With both ends included, repeat exactly the lines of the entries below from the one containing "Instruction: Click the left" down to the one containing "Task: Reply to the support ticket", and no others.

Data to use:
- Opening Delimiter -
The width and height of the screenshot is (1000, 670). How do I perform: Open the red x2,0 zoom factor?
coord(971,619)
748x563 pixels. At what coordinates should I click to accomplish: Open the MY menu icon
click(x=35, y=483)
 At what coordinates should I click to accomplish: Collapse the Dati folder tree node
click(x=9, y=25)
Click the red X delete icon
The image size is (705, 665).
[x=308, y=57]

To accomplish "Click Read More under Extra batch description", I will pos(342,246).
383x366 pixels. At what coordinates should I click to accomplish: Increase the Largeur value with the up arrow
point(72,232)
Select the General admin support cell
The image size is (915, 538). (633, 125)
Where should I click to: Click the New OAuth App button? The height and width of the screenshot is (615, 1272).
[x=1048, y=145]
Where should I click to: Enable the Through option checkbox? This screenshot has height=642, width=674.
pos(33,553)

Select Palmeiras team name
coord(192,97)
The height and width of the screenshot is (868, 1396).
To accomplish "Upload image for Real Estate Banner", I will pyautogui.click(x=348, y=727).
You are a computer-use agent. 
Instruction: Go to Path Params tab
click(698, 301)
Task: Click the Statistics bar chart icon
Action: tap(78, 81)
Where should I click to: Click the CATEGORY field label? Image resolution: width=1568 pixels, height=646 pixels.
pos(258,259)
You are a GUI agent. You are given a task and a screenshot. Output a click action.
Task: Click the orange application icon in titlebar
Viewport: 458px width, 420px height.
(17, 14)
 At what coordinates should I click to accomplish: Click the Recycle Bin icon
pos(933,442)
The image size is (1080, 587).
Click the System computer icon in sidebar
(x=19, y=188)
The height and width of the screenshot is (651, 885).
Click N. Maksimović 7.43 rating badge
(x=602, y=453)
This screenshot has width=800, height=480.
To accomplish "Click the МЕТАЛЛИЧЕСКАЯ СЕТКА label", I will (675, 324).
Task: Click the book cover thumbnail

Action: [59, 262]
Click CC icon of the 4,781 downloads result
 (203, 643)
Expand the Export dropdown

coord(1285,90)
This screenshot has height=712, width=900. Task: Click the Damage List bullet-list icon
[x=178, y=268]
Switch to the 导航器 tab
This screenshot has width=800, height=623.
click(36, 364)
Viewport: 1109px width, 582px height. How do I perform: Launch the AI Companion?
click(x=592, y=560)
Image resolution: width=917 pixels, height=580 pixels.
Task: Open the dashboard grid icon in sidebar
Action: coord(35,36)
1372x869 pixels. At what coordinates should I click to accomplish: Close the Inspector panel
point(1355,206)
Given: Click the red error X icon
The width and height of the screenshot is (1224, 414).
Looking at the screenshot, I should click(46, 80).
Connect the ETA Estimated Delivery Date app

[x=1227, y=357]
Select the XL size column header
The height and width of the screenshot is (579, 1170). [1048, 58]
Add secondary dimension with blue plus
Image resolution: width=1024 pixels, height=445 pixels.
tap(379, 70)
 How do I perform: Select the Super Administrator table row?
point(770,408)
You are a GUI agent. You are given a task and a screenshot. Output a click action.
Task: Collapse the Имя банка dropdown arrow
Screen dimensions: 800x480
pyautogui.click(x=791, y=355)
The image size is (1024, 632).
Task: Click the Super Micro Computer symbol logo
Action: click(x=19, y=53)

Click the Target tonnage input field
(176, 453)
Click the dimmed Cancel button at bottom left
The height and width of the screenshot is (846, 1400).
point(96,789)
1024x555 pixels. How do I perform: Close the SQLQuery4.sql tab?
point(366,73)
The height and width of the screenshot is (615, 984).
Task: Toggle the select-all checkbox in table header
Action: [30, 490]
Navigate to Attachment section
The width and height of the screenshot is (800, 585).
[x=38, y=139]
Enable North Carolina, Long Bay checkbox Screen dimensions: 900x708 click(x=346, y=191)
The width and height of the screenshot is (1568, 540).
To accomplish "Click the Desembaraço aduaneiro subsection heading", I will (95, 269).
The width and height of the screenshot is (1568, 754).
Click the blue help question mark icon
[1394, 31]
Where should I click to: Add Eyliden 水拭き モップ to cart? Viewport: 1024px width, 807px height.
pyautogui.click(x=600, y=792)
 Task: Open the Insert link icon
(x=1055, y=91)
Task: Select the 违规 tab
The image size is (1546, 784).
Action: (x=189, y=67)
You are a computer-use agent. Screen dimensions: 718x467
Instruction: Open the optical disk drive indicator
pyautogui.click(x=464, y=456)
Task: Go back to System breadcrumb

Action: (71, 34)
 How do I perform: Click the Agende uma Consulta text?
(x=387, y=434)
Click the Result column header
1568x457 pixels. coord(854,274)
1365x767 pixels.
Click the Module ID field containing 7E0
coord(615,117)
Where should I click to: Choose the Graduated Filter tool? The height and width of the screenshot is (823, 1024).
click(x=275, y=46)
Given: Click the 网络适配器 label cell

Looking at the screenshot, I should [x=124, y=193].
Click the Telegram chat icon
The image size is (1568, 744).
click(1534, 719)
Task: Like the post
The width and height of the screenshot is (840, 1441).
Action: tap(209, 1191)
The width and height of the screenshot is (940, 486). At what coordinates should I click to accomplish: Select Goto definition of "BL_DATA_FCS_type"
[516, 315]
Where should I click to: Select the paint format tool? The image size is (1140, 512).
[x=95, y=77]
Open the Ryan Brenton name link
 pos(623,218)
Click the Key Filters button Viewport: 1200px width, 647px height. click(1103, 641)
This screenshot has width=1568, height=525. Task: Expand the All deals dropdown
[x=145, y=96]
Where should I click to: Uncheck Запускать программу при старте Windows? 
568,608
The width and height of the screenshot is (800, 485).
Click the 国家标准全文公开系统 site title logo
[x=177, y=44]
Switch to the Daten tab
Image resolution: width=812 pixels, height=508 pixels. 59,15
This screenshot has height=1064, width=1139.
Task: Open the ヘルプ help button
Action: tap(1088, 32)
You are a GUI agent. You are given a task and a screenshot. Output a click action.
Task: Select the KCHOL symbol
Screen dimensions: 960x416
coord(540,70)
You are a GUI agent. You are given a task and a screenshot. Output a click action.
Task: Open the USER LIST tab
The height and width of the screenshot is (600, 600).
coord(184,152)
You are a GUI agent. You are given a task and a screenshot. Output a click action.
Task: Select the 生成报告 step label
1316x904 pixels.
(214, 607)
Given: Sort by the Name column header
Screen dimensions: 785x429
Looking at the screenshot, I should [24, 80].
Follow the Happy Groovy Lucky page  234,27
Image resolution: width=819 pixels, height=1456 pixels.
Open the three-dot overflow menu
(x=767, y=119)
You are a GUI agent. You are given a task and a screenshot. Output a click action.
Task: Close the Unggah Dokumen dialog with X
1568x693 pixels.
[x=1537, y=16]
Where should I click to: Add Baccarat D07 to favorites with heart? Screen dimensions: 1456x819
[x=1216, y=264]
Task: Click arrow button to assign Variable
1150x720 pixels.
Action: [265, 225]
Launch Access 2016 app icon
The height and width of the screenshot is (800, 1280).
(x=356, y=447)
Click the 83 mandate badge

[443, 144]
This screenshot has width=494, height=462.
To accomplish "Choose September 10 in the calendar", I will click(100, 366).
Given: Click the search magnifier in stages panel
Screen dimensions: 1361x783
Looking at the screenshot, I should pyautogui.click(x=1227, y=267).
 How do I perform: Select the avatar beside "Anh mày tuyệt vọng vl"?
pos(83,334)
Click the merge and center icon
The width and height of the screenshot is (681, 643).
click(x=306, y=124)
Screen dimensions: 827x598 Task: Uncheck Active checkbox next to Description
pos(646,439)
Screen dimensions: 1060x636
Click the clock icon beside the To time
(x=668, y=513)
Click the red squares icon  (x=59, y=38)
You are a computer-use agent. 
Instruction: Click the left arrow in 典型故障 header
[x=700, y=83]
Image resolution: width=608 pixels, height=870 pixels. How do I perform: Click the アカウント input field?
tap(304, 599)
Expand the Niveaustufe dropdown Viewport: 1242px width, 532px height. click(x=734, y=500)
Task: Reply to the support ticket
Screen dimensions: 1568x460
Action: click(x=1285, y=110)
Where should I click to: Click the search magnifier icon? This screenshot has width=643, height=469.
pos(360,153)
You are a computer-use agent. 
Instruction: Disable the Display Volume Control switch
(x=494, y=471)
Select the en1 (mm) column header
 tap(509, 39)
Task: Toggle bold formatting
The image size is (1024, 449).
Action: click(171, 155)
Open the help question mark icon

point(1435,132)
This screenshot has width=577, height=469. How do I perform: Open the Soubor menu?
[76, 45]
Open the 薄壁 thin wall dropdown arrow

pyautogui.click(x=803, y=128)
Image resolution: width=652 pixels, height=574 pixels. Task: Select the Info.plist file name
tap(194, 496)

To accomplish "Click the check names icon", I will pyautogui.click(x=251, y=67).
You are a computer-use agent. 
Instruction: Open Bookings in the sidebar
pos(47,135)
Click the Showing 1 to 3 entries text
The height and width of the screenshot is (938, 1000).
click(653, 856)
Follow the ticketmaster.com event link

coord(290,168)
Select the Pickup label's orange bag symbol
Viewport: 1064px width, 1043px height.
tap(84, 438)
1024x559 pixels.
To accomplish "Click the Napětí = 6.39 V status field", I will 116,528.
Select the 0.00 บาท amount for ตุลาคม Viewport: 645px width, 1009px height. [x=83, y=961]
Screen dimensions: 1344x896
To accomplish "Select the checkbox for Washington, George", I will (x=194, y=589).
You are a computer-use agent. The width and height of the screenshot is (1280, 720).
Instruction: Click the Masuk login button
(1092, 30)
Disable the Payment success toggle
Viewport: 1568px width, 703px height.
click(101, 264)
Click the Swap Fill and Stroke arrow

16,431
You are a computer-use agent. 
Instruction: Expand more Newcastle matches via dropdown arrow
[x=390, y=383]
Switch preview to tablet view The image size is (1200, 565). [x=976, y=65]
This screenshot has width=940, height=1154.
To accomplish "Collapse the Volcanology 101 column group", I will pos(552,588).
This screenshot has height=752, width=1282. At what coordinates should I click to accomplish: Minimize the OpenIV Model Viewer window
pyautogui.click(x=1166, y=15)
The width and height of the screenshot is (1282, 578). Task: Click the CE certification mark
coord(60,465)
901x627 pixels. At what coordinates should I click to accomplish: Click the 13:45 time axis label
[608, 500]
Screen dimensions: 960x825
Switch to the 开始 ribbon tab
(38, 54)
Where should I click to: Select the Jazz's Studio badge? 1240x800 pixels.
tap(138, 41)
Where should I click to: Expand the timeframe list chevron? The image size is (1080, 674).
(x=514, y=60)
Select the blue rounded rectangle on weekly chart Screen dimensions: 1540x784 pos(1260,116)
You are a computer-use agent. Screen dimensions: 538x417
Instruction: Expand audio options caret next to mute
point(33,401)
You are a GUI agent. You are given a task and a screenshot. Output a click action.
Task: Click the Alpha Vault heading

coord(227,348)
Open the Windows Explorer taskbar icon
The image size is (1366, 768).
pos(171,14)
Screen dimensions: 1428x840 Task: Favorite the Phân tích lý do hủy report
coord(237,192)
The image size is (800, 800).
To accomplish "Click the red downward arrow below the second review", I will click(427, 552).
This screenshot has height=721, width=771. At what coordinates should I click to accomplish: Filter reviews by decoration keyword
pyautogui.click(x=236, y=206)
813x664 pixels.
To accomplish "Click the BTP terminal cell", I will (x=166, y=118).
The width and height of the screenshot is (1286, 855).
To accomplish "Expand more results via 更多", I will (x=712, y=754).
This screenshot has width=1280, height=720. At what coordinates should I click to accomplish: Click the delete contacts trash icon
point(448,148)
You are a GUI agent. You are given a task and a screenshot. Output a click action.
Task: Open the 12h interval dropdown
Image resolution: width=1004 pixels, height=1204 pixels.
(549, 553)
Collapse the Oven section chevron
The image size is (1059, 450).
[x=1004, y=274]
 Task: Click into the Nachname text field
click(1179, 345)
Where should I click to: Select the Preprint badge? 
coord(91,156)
- Closing Delimiter -
Exercise result:
Instruction: Click the left arrow in 典型故障 header
[x=700, y=83]
Image resolution: width=608 pixels, height=870 pixels. How do I perform: Click the アカウント input field?
tap(304, 599)
Expand the Niveaustufe dropdown Viewport: 1242px width, 532px height. click(x=734, y=500)
Task: Reply to the support ticket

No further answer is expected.